渋滞はドライバーの多様性によっておこる。自動運転にすれば渋滞はなくなるが、勝手に車が動くことを許容できない。
ディルク・ヘルビングの「飽和流」

第8章 科学

SARSがウイルスと特定した件について。全世界規模であり、驚異的速度であった。今日の科学界の仕組みのすばらしさは、誰もリーダがいない点にある。
「マタイ効果」聖書の「おおよそ、持っている人は与えられて、いよいよ豊かになるが、持っていない人は、持っているものまでも取り上げられるであろう」にちなんでつけられた。
化学では、共著で論文を発表したとき、貢献にかかわらず有名な人の功績になる。物理学者の「ルイス・アルバレス」は「物理学に民主主義はない。誰も名前も知らないような二流のやつの意見には、フェルミの意見と同じ重みは認められない。」

第9章 委員会、陪審、チーム

コロンビア号空中分解事故 - WikipediaNASAに蔓延する深刻な制度的、組織風土的問題。
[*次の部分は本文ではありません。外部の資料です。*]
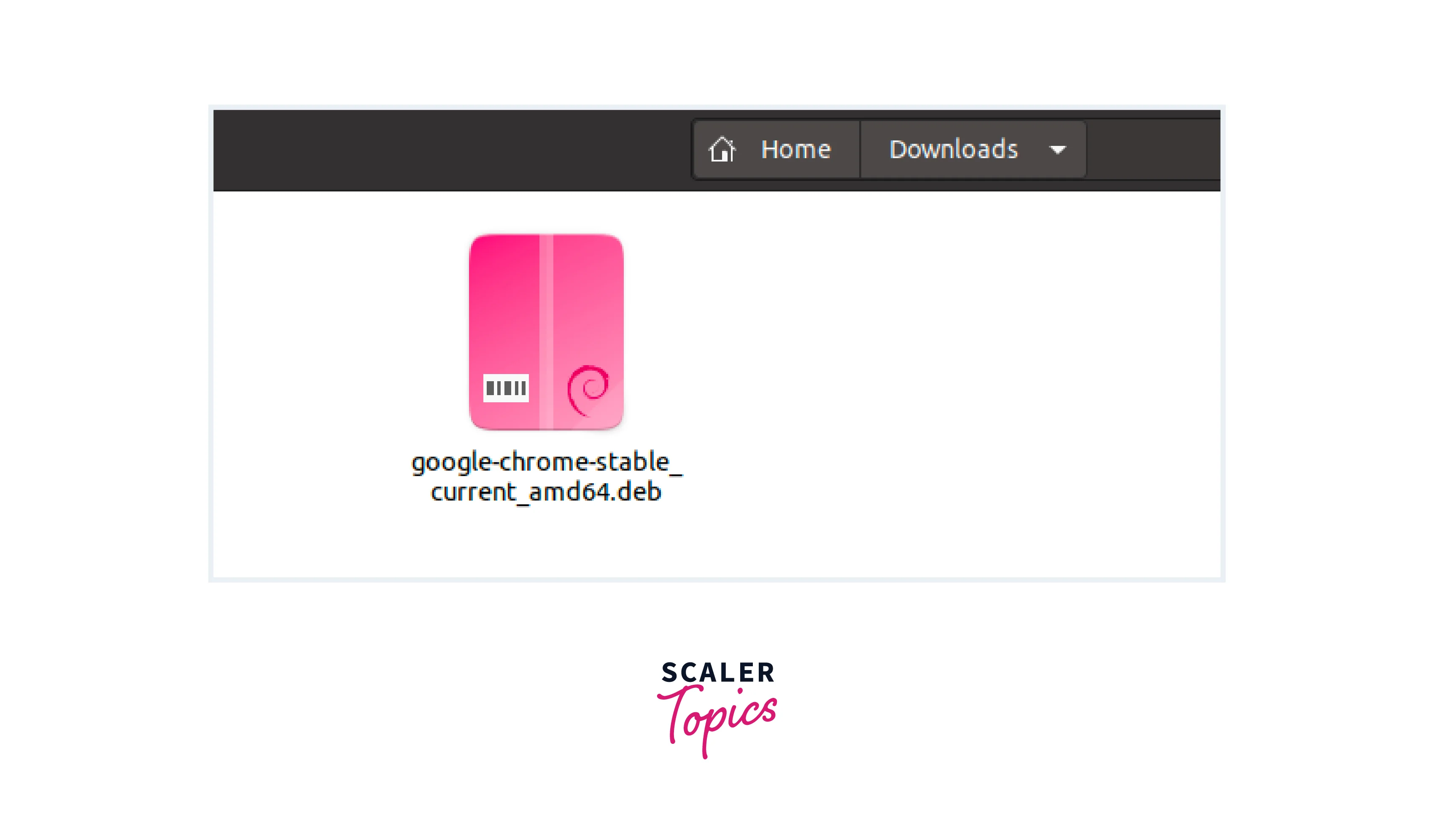Open the Downloads folder path menu

[x=973, y=150]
MMTは小さな集団をこう運営してはいけないという見本みたいなもの。
小さな集団はたくさんあり、小さな集団はフィードバックを受けない。小さな集団はお互いの影響を受けるスウィング状態を常に作り出すのは難しい。天邪鬼がいないところでは、話し合いが行われた結果、集団の判断が前よりもひどい内容になることがある。「集団極性化サイバーカスケード - Wikipedia
集団のメンバーが顔見知りだと、地位が発言パターンを規定する。極端な意見のほうが声高で自信に満ちており、集団をリードしやすい。
ポイント
集団の意思決定は本質的に非効率的ではない。
小さな集団を意思決定プロセスに組み入れるのなら、そのメンバーの意見を集約する仕組みがなければそんなことをしても全く無意味だ。

第10章 企業

アウトソーシングすることで得られるものと失われるもの。ギャング映画に学ぶ理想的な組織など存在しないという点。
社内競争がもたらすメリットは否定しないが、深刻になると1つの企業体として存在している意義を破壊する。分散化は全員が同じチームとして働いていると思える状況でなければ、機能しない。
CEO救世主伝説。たまたまであった。過去の功績は未来を保障しない。ピーター・ドラッカー「賢明なCEOは必ず自分の周りにマネジメントチームを作る」

第11章 市場

空売りに対する敵意はまちがい。少数の空売りが市場を正気に戻す。
株式市場は起業が将来稼ぎ出す額が正確に反映されているのか。その判定はいつ下せばいいかわからないのが問題。
バブルは、全員が集団の知恵にただ乗りをするようになると、既存の集団に新しく何かを付け加える人が誰もいなくなることで、集団全体の賢さが減じられる点にある。
レオン・マンの研究、自殺志願者をあおる群集
マーク・グラノベター 暴徒が集合的な性質を帯びるのは突然狂気にとりつかれたからではなく、非常に複雑なプロセスの結果である。

第12章 民主主義

人が投票行動を行う合理的理由はを自己利益理論でせつめいできない。にもかかわらずなぜ、投票するのか。ドナルド・R・キンダーとローデリック・キーウェットが行った一連の調査では、人々が自分の生活状況について語った内容と投票行動の間にはなんら関係はなかったが、世の中一般の景気について語った内容と投票行動の間には相当な相関関係があった。
集団が直面する問題、認知、調整、強調
民主主義の経験は「敵が自分の欲しかったものを手に入れる様子を目の当たりにする」敗北の経験であり、敗北を受け入れる経験でもある。
それは、いつかは自分も手に入れられると信じているから。